## Extracted records

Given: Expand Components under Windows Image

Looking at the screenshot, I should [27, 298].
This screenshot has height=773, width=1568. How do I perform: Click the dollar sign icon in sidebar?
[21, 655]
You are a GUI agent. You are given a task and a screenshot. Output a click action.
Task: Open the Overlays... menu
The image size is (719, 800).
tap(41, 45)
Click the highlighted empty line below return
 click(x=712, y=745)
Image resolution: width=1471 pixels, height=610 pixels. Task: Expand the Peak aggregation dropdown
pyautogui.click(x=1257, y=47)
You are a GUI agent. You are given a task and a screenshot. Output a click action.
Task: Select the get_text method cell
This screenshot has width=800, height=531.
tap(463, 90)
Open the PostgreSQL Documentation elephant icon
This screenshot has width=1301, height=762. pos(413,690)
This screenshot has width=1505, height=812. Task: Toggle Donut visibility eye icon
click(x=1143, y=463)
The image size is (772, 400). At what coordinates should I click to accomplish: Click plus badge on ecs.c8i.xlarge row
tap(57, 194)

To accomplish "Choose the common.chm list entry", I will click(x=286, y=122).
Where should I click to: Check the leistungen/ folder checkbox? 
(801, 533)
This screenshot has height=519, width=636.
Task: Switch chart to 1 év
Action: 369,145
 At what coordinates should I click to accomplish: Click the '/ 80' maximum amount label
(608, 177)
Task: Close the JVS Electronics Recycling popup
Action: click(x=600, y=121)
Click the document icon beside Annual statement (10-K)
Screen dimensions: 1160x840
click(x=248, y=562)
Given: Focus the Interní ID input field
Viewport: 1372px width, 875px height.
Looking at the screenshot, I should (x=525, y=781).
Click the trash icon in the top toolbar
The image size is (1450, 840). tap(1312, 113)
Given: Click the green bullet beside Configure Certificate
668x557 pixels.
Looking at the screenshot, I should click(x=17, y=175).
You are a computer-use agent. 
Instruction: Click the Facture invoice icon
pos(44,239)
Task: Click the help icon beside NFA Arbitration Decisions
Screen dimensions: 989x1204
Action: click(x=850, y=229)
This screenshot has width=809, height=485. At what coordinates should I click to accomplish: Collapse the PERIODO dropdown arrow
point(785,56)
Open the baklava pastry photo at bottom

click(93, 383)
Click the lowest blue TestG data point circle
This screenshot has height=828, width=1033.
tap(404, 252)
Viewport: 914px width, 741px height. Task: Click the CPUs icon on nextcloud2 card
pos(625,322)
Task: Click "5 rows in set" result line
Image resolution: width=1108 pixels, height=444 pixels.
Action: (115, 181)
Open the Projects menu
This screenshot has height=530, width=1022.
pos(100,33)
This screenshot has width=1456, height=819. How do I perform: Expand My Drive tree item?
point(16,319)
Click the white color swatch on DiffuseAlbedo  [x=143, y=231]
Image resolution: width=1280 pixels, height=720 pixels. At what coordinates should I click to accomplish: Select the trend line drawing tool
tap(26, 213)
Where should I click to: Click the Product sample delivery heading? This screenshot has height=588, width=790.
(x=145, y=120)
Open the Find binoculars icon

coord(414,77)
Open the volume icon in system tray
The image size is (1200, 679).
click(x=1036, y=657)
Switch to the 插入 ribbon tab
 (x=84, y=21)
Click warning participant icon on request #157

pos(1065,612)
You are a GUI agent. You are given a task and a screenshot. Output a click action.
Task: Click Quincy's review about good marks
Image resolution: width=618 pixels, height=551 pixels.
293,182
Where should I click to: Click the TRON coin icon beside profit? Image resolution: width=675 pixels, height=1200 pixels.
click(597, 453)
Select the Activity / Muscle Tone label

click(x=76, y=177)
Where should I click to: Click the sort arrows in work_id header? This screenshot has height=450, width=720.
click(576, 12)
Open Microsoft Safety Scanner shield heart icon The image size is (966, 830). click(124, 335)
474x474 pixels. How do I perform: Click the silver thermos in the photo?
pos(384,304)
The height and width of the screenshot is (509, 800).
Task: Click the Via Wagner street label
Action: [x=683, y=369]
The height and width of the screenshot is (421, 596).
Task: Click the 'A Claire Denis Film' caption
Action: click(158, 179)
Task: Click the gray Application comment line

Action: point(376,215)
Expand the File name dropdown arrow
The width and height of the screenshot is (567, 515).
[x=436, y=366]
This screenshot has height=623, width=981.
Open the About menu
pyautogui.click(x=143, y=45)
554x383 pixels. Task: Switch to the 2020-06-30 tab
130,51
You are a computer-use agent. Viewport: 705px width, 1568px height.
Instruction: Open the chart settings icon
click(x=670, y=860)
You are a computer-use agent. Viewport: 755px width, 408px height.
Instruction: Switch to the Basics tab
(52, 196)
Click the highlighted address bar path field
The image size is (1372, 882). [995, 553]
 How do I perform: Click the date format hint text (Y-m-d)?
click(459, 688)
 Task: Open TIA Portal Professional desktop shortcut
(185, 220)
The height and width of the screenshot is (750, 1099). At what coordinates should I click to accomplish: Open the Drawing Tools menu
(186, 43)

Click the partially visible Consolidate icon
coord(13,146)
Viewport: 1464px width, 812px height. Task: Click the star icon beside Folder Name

## Try it
Please retype all of the data above exactly as it appears.

## Answer area
Given: Expand Components under Windows Image

Looking at the screenshot, I should [27, 298].
This screenshot has height=773, width=1568. How do I perform: Click the dollar sign icon in sidebar?
[21, 655]
You are a GUI agent. You are given a task and a screenshot. Output a click action.
Task: Open the Overlays... menu
The image size is (719, 800).
tap(41, 45)
Click the highlighted empty line below return
 click(x=712, y=745)
Image resolution: width=1471 pixels, height=610 pixels. Task: Expand the Peak aggregation dropdown
pyautogui.click(x=1257, y=47)
You are a GUI agent. You are given a task and a screenshot. Output a click action.
Task: Select the get_text method cell
This screenshot has width=800, height=531.
tap(463, 90)
Open the PostgreSQL Documentation elephant icon
This screenshot has width=1301, height=762. pos(413,690)
This screenshot has width=1505, height=812. Task: Toggle Donut visibility eye icon
click(x=1143, y=463)
The image size is (772, 400). At what coordinates should I click to accomplish: Click plus badge on ecs.c8i.xlarge row
tap(57, 194)

To accomplish "Choose the common.chm list entry", I will click(x=286, y=122).
Where should I click to: Check the leistungen/ folder checkbox? 
(801, 533)
This screenshot has height=519, width=636.
Task: Switch chart to 1 év
Action: 369,145
 At what coordinates should I click to accomplish: Click the '/ 80' maximum amount label
(608, 177)
Task: Close the JVS Electronics Recycling popup
Action: click(x=600, y=121)
Click the document icon beside Annual statement (10-K)
Screen dimensions: 1160x840
click(x=248, y=562)
Given: Focus the Interní ID input field
Viewport: 1372px width, 875px height.
Looking at the screenshot, I should (x=525, y=781).
Click the trash icon in the top toolbar
The image size is (1450, 840). tap(1312, 113)
Given: Click the green bullet beside Configure Certificate
668x557 pixels.
Looking at the screenshot, I should click(x=17, y=175).
You are a computer-use agent. 
Instruction: Click the Facture invoice icon
pos(44,239)
Task: Click the help icon beside NFA Arbitration Decisions
Screen dimensions: 989x1204
Action: click(x=850, y=229)
This screenshot has width=809, height=485. At what coordinates should I click to accomplish: Collapse the PERIODO dropdown arrow
point(785,56)
Open the baklava pastry photo at bottom

click(93, 383)
Click the lowest blue TestG data point circle
This screenshot has height=828, width=1033.
tap(404, 252)
Viewport: 914px width, 741px height. Task: Click the CPUs icon on nextcloud2 card
pos(625,322)
Task: Click "5 rows in set" result line
Image resolution: width=1108 pixels, height=444 pixels.
Action: (115, 181)
Open the Projects menu
This screenshot has height=530, width=1022.
pos(100,33)
This screenshot has width=1456, height=819. How do I perform: Expand My Drive tree item?
point(16,319)
Click the white color swatch on DiffuseAlbedo  [x=143, y=231]
Image resolution: width=1280 pixels, height=720 pixels. At what coordinates should I click to accomplish: Select the trend line drawing tool
tap(26, 213)
Where should I click to: Click the Product sample delivery heading? This screenshot has height=588, width=790.
(x=145, y=120)
Open the Find binoculars icon

coord(414,77)
Open the volume icon in system tray
The image size is (1200, 679).
click(x=1036, y=657)
Switch to the 插入 ribbon tab
 (x=84, y=21)
Click warning participant icon on request #157

pos(1065,612)
You are a GUI agent. You are given a task and a screenshot. Output a click action.
Task: Click Quincy's review about good marks
Image resolution: width=618 pixels, height=551 pixels.
293,182
Where should I click to: Click the TRON coin icon beside profit? Image resolution: width=675 pixels, height=1200 pixels.
click(597, 453)
Select the Activity / Muscle Tone label

click(x=76, y=177)
Where should I click to: Click the sort arrows in work_id header? This screenshot has height=450, width=720.
click(576, 12)
Open Microsoft Safety Scanner shield heart icon The image size is (966, 830). click(124, 335)
474x474 pixels. How do I perform: Click the silver thermos in the photo?
pos(384,304)
The height and width of the screenshot is (509, 800).
Task: Click the Via Wagner street label
Action: [x=683, y=369]
The height and width of the screenshot is (421, 596).
Task: Click the 'A Claire Denis Film' caption
Action: click(158, 179)
Task: Click the gray Application comment line

Action: point(376,215)
Expand the File name dropdown arrow
The width and height of the screenshot is (567, 515).
[x=436, y=366]
This screenshot has height=623, width=981.
Open the About menu
pyautogui.click(x=143, y=45)
554x383 pixels. Task: Switch to the 2020-06-30 tab
130,51
You are a computer-use agent. Viewport: 705px width, 1568px height.
Instruction: Open the chart settings icon
click(x=670, y=860)
You are a computer-use agent. Viewport: 755px width, 408px height.
Instruction: Switch to the Basics tab
(52, 196)
Click the highlighted address bar path field
The image size is (1372, 882). [995, 553]
 How do I perform: Click the date format hint text (Y-m-d)?
click(459, 688)
 Task: Open TIA Portal Professional desktop shortcut
(185, 220)
The height and width of the screenshot is (750, 1099). At what coordinates should I click to accomplish: Open the Drawing Tools menu
(186, 43)

Click the partially visible Consolidate icon
coord(13,146)
Viewport: 1464px width, 812px height. Task: Click the star icon beside Folder Name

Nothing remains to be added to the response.